## BEGIN Records for processing

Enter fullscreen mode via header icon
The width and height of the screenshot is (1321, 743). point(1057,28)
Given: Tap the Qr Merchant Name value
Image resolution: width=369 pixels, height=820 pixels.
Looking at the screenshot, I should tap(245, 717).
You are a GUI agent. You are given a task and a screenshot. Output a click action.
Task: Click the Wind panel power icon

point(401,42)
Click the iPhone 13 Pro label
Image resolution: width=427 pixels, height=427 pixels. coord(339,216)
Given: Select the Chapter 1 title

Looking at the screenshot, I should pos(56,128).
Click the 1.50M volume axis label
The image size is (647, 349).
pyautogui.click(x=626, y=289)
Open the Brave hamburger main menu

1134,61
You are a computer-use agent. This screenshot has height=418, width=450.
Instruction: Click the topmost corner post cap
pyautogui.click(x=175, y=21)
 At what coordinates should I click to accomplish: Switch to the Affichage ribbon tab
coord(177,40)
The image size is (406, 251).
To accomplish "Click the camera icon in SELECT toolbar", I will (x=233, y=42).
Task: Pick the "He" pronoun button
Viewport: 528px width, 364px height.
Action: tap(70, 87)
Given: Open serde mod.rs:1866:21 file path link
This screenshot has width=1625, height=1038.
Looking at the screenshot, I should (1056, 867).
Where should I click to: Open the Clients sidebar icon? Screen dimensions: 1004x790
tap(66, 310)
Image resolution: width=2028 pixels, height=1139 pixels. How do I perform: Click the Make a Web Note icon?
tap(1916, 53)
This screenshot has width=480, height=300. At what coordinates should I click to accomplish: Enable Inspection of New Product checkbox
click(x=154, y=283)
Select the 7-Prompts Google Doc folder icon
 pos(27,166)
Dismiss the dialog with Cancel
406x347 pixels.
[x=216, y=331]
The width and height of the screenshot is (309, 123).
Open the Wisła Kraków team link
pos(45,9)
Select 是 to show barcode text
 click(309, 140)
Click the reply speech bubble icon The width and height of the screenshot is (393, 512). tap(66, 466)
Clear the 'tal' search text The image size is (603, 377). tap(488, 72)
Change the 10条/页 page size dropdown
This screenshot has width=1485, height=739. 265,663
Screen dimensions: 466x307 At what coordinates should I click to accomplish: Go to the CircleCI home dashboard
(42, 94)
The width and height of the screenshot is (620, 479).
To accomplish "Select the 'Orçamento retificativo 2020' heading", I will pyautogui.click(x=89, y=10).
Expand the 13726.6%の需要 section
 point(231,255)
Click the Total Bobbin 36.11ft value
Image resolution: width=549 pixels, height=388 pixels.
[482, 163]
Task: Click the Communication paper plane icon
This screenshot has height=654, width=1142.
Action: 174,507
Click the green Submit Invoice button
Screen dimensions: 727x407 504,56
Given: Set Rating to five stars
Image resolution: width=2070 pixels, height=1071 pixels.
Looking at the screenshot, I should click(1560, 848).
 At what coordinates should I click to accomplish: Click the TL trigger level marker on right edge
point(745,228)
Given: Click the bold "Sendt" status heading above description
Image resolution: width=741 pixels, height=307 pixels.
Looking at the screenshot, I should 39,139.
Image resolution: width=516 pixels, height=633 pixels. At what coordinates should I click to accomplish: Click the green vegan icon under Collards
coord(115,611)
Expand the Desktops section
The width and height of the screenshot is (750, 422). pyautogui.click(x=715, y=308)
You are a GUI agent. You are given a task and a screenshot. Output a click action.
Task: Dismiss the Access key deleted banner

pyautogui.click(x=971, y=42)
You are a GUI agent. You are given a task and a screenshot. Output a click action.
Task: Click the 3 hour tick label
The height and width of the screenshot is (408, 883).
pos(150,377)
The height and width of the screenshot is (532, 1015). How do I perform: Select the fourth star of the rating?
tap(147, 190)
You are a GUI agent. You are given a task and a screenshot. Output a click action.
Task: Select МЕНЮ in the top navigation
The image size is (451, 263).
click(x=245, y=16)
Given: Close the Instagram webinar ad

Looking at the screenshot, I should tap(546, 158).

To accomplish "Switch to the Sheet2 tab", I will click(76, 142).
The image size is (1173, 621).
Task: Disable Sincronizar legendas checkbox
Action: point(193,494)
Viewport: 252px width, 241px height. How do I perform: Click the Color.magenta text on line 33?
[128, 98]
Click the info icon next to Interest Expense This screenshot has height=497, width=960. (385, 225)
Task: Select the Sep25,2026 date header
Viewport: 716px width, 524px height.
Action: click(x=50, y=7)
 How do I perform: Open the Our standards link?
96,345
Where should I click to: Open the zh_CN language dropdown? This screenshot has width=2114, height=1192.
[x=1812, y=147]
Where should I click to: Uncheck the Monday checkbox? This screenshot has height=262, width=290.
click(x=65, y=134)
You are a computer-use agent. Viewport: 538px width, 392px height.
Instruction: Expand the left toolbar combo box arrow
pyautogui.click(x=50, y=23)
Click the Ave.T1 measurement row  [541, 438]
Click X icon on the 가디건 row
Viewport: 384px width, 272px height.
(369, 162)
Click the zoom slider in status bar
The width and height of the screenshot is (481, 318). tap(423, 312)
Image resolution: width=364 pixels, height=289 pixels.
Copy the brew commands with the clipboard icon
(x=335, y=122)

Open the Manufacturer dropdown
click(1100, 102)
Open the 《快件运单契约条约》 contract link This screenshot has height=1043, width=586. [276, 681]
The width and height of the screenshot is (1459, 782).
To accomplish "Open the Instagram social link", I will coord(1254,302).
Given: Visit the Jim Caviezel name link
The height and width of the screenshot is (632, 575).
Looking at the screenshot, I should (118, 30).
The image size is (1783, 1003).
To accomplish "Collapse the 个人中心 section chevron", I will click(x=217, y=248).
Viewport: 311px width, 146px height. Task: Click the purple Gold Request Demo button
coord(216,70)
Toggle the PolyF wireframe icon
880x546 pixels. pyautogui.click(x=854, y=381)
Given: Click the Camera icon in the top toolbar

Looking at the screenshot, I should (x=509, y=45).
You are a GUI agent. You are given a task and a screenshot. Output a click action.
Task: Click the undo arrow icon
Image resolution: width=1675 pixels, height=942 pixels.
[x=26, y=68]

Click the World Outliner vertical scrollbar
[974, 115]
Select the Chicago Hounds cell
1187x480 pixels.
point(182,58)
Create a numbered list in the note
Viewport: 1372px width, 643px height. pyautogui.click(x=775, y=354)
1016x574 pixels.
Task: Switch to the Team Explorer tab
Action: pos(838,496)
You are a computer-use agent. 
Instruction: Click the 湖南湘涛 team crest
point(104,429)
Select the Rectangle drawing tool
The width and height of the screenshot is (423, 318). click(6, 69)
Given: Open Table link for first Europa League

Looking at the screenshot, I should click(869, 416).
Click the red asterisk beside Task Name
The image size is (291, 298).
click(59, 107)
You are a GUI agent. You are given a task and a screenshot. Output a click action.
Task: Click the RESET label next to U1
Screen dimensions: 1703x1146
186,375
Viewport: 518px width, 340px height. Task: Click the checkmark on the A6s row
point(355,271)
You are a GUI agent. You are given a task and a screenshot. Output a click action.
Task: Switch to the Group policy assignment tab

## END Records for processing

- **Problem description**: Please return every one of the entries above word for word, with nothing left out or changed.

- **Exercise response**:
Enter fullscreen mode via header icon
The width and height of the screenshot is (1321, 743). point(1057,28)
Given: Tap the Qr Merchant Name value
Image resolution: width=369 pixels, height=820 pixels.
Looking at the screenshot, I should tap(245, 717).
You are a GUI agent. You are given a task and a screenshot. Output a click action.
Task: Click the Wind panel power icon

point(401,42)
Click the iPhone 13 Pro label
Image resolution: width=427 pixels, height=427 pixels. coord(339,216)
Given: Select the Chapter 1 title

Looking at the screenshot, I should pos(56,128).
Click the 1.50M volume axis label
The image size is (647, 349).
pyautogui.click(x=626, y=289)
Open the Brave hamburger main menu

1134,61
You are a computer-use agent. This screenshot has height=418, width=450.
Instruction: Click the topmost corner post cap
pyautogui.click(x=175, y=21)
 At what coordinates should I click to accomplish: Switch to the Affichage ribbon tab
coord(177,40)
The image size is (406, 251).
To accomplish "Click the camera icon in SELECT toolbar", I will (x=233, y=42).
Task: Pick the "He" pronoun button
Viewport: 528px width, 364px height.
Action: tap(70, 87)
Given: Open serde mod.rs:1866:21 file path link
This screenshot has width=1625, height=1038.
Looking at the screenshot, I should (1056, 867).
Where should I click to: Open the Clients sidebar icon? Screen dimensions: 1004x790
tap(66, 310)
Image resolution: width=2028 pixels, height=1139 pixels. How do I perform: Click the Make a Web Note icon?
tap(1916, 53)
This screenshot has width=480, height=300. At what coordinates should I click to accomplish: Enable Inspection of New Product checkbox
click(x=154, y=283)
Select the 7-Prompts Google Doc folder icon
 pos(27,166)
Dismiss the dialog with Cancel
406x347 pixels.
[x=216, y=331]
The width and height of the screenshot is (309, 123).
Open the Wisła Kraków team link
pos(45,9)
Select 是 to show barcode text
 click(309, 140)
Click the reply speech bubble icon The width and height of the screenshot is (393, 512). tap(66, 466)
Clear the 'tal' search text The image size is (603, 377). tap(488, 72)
Change the 10条/页 page size dropdown
This screenshot has width=1485, height=739. 265,663
Screen dimensions: 466x307 At what coordinates should I click to accomplish: Go to the CircleCI home dashboard
(42, 94)
The width and height of the screenshot is (620, 479).
To accomplish "Select the 'Orçamento retificativo 2020' heading", I will pyautogui.click(x=89, y=10).
Expand the 13726.6%の需要 section
 point(231,255)
Click the Total Bobbin 36.11ft value
Image resolution: width=549 pixels, height=388 pixels.
[482, 163]
Task: Click the Communication paper plane icon
This screenshot has height=654, width=1142.
Action: 174,507
Click the green Submit Invoice button
Screen dimensions: 727x407 504,56
Given: Set Rating to five stars
Image resolution: width=2070 pixels, height=1071 pixels.
Looking at the screenshot, I should click(1560, 848).
 At what coordinates should I click to accomplish: Click the TL trigger level marker on right edge
point(745,228)
Given: Click the bold "Sendt" status heading above description
Image resolution: width=741 pixels, height=307 pixels.
Looking at the screenshot, I should 39,139.
Image resolution: width=516 pixels, height=633 pixels. At what coordinates should I click to accomplish: Click the green vegan icon under Collards
coord(115,611)
Expand the Desktops section
The width and height of the screenshot is (750, 422). pyautogui.click(x=715, y=308)
You are a GUI agent. You are given a task and a screenshot. Output a click action.
Task: Dismiss the Access key deleted banner

pyautogui.click(x=971, y=42)
You are a GUI agent. You are given a task and a screenshot. Output a click action.
Task: Click the 3 hour tick label
The height and width of the screenshot is (408, 883).
pos(150,377)
The height and width of the screenshot is (532, 1015). How do I perform: Select the fourth star of the rating?
tap(147, 190)
You are a GUI agent. You are given a task and a screenshot. Output a click action.
Task: Select МЕНЮ in the top navigation
The image size is (451, 263).
click(x=245, y=16)
Given: Close the Instagram webinar ad

Looking at the screenshot, I should tap(546, 158).

To accomplish "Switch to the Sheet2 tab", I will click(76, 142).
The image size is (1173, 621).
Task: Disable Sincronizar legendas checkbox
Action: point(193,494)
Viewport: 252px width, 241px height. How do I perform: Click the Color.magenta text on line 33?
[128, 98]
Click the info icon next to Interest Expense This screenshot has height=497, width=960. (385, 225)
Task: Select the Sep25,2026 date header
Viewport: 716px width, 524px height.
Action: click(x=50, y=7)
 How do I perform: Open the Our standards link?
96,345
Where should I click to: Open the zh_CN language dropdown? This screenshot has width=2114, height=1192.
[x=1812, y=147]
Where should I click to: Uncheck the Monday checkbox? This screenshot has height=262, width=290.
click(x=65, y=134)
You are a computer-use agent. Viewport: 538px width, 392px height.
Instruction: Expand the left toolbar combo box arrow
pyautogui.click(x=50, y=23)
Click the Ave.T1 measurement row  [541, 438]
Click X icon on the 가디건 row
Viewport: 384px width, 272px height.
(369, 162)
Click the zoom slider in status bar
The width and height of the screenshot is (481, 318). tap(423, 312)
Image resolution: width=364 pixels, height=289 pixels.
Copy the brew commands with the clipboard icon
(x=335, y=122)

Open the Manufacturer dropdown
click(1100, 102)
Open the 《快件运单契约条约》 contract link This screenshot has height=1043, width=586. [276, 681]
The width and height of the screenshot is (1459, 782).
To accomplish "Open the Instagram social link", I will coord(1254,302).
Given: Visit the Jim Caviezel name link
The height and width of the screenshot is (632, 575).
Looking at the screenshot, I should (118, 30).
The image size is (1783, 1003).
To accomplish "Collapse the 个人中心 section chevron", I will click(x=217, y=248).
Viewport: 311px width, 146px height. Task: Click the purple Gold Request Demo button
coord(216,70)
Toggle the PolyF wireframe icon
880x546 pixels. pyautogui.click(x=854, y=381)
Given: Click the Camera icon in the top toolbar

Looking at the screenshot, I should (x=509, y=45).
You are a GUI agent. You are given a task and a screenshot. Output a click action.
Task: Click the undo arrow icon
Image resolution: width=1675 pixels, height=942 pixels.
[x=26, y=68]

Click the World Outliner vertical scrollbar
[974, 115]
Select the Chicago Hounds cell
1187x480 pixels.
point(182,58)
Create a numbered list in the note
Viewport: 1372px width, 643px height. pyautogui.click(x=775, y=354)
1016x574 pixels.
Task: Switch to the Team Explorer tab
Action: pos(838,496)
You are a computer-use agent. 
Instruction: Click the 湖南湘涛 team crest
point(104,429)
Select the Rectangle drawing tool
The width and height of the screenshot is (423, 318). click(6, 69)
Given: Open Table link for first Europa League

Looking at the screenshot, I should click(869, 416).
Click the red asterisk beside Task Name
The image size is (291, 298).
click(59, 107)
You are a GUI agent. You are given a task and a screenshot. Output a click action.
Task: Click the RESET label next to U1
Screen dimensions: 1703x1146
186,375
Viewport: 518px width, 340px height. Task: Click the checkmark on the A6s row
point(355,271)
You are a GUI agent. You are given a task and a screenshot. Output a click action.
Task: Switch to the Group policy assignment tab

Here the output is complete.